Exquisiteces por el estilo ofrecen las heladerías de la cadena Zanettin, desparramadas a lo largo de la Avenida del Libertador y en Mar del Plata, cuyo primer eslabón abrió en San Fernando, en 1924. El helado de kinoto al whisky es su más reciente especialidad, y también la que prefieren los automovilistas que recalan, en sus sucursales de Olivos v Vicente López, a partir de las 10 de la noche. Los heladeros reconocen a Marino Zanettin como al verdadero pionero de una industria cuyo boom data de 1936, cuando Siam fabricó, en el país, la primera máquina productora de helados. Ahora, las más perfeccionadas cuestan medio millón de pesos, una suma que los principales heladeros arrostran con gusto: el negocio les exige tener más de una, si es que aspiran a cerrar las puertas a orillas del otoño, e invernar en paz o dedicarse a un ramo subsidiario, como la cafetería.

Los monstruos
Por lo menos, una decena de importantes propietarios de heladerías fueron, alguna vez, empleados de Zanettin, precursor de una técnica difundida como uso Napoli. Consiste en el simultáneo amase y enfriamiento (entre los 20 y 22 grados bajo cero) de cremas con base de leche, hasta conseguir una determinada consistencia. Un funcionario de la Dirección de Bromatología, dependiente de la Municipalidad de Buenos Aires, dijo la semana pasada que “el celo de los inspectores y el progreso de la industria heladera han terminado prácticamente con los peligros de la intoxicación”, una amenaza todavía en pie hace 15 años. La Dirección cuenta con. una oficina especial en donde diariamente se coteja la calidad del producto, cuyas muestras se recogen en tres cápsulas lacradas. “Una de esas cápsulas se guarda provisoriamente, por si se descubren irregularidades y el heladero quiere apelar.”

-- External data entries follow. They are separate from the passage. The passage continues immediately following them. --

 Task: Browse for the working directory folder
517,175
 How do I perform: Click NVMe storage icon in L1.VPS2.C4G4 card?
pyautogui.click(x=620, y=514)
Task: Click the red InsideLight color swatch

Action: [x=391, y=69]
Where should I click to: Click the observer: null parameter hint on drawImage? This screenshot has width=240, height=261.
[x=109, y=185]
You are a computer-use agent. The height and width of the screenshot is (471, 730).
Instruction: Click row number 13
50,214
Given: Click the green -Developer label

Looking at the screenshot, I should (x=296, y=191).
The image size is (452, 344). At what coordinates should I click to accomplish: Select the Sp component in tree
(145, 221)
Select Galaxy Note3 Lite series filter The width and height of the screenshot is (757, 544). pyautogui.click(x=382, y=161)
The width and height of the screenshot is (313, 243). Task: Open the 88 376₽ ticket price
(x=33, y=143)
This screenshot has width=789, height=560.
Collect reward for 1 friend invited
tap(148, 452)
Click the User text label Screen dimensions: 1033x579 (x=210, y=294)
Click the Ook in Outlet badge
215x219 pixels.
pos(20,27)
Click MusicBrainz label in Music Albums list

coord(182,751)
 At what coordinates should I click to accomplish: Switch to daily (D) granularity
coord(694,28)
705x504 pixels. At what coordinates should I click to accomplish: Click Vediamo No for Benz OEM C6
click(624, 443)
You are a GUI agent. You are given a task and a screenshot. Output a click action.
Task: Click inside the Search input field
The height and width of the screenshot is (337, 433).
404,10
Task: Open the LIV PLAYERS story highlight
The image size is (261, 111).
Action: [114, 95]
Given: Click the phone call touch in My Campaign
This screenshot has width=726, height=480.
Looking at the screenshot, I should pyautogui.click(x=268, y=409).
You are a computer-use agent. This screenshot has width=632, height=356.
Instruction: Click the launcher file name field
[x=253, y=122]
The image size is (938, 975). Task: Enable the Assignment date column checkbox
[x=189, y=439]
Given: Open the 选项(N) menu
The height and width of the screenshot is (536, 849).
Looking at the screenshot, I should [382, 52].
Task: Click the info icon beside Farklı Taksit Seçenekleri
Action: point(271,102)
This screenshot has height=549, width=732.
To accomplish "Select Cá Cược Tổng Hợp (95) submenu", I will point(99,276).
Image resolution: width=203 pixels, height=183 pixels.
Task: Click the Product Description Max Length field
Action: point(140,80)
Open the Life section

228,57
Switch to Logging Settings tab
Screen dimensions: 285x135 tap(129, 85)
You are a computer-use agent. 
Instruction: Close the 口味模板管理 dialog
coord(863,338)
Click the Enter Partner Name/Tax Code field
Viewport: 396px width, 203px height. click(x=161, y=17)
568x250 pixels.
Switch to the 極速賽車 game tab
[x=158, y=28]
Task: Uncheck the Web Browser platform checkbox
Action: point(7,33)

El dueño de una heladería de la avenida Quintana encontró una tercera causa, “la más importante”, que abolió definitivamente las prevenciones de los consumidores: “Desde que se liberó el precio del cucurucho, no hubo problemas en mejorar la calidad de la mercadería”. Inclusive, en incorporar gustos más caros (cereza a la pana, pistacho y una serie de granizados) ; de paso, el auge acarreó el nacimiento de una nueva profesión, la de diseñador de sundaes y bizcochuelos helados, unos mastodontes en donde naufragan los más golosos. Algunas confiterías del centro les adjudican nombres igualmente ostentosos: bomba H, supersónico, James Bond. Una boite de Olivos inventó, este año. una variedad de helado de nuez y frutas tropicales, moldeado con formas de mujer y adornado con unas guindas muy estratégicas: se llama Anita Iceberg.